■ **Task statement**:
Take the lines below beginning at the line that has "Open the indicators chart icon" and stopping after the line that has "Go to the Geometry", and print them exactly as they are, with no other lines.

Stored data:
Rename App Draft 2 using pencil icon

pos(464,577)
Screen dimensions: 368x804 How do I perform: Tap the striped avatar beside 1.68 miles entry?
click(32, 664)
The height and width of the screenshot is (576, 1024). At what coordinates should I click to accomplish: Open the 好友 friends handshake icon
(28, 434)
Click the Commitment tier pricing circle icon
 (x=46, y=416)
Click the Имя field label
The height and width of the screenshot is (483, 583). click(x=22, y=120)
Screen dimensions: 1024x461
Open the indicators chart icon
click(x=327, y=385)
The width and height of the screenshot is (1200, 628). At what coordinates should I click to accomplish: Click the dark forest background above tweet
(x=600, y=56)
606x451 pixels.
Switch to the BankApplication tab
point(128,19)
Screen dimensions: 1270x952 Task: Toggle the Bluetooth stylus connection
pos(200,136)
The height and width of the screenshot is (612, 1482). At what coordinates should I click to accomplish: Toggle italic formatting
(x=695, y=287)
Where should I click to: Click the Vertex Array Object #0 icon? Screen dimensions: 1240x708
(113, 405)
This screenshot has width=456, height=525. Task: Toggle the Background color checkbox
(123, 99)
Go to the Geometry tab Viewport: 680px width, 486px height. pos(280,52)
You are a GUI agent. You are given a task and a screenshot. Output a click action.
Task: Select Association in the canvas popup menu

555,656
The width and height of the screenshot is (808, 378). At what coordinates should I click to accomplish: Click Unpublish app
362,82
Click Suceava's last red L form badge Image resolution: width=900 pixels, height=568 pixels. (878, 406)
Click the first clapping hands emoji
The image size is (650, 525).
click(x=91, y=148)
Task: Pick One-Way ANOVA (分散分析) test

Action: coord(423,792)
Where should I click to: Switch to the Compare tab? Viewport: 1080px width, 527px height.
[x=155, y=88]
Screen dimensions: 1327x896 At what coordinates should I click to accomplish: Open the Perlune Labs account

■ **Written response**:
Open the indicators chart icon
click(x=327, y=385)
The width and height of the screenshot is (1200, 628). At what coordinates should I click to accomplish: Click the dark forest background above tweet
(x=600, y=56)
606x451 pixels.
Switch to the BankApplication tab
point(128,19)
Screen dimensions: 1270x952 Task: Toggle the Bluetooth stylus connection
pos(200,136)
The height and width of the screenshot is (612, 1482). At what coordinates should I click to accomplish: Toggle italic formatting
(x=695, y=287)
Where should I click to: Click the Vertex Array Object #0 icon? Screen dimensions: 1240x708
(113, 405)
This screenshot has width=456, height=525. Task: Toggle the Background color checkbox
(123, 99)
Go to the Geometry tab Viewport: 680px width, 486px height. pos(280,52)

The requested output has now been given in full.